WHAT YOU NEED TO DO:
Word for word, set down the records and skip each picture.

Collected data:
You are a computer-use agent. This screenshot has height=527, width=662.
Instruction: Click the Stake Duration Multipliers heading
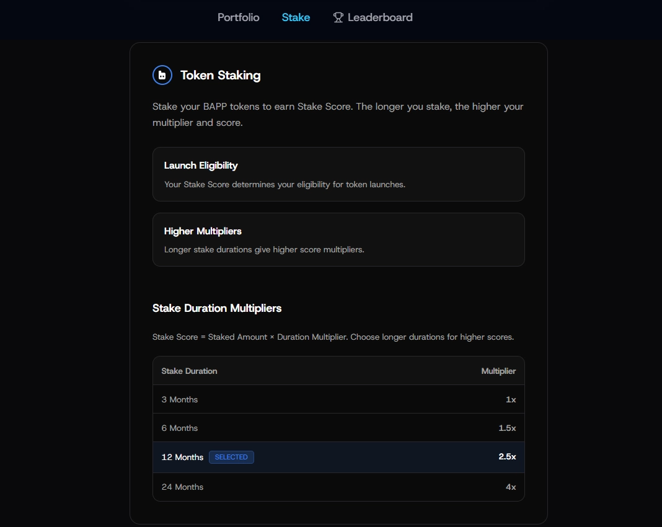[x=217, y=308]
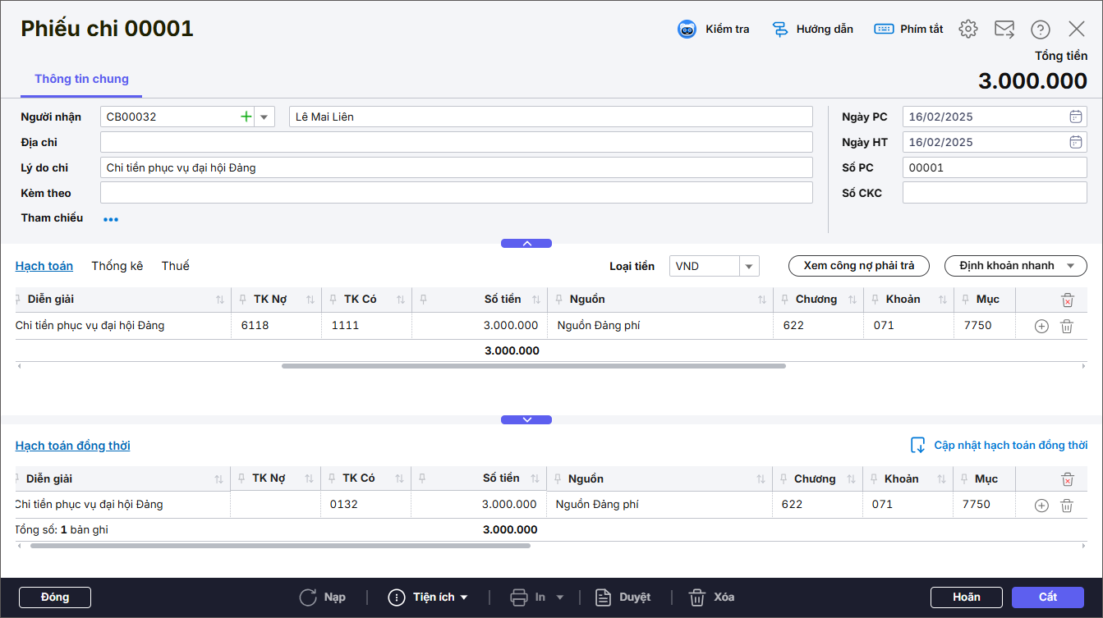Switch to the Thuế tab
1103x618 pixels.
(175, 266)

SOLUTION TO THE EXERCISE:
You are a computer-use agent. This screenshot has height=527, width=662.
Instruction: Click the Stake Duration Multipliers heading
[x=217, y=308]
Switch to the Thuế tab
1103x618 pixels.
(175, 266)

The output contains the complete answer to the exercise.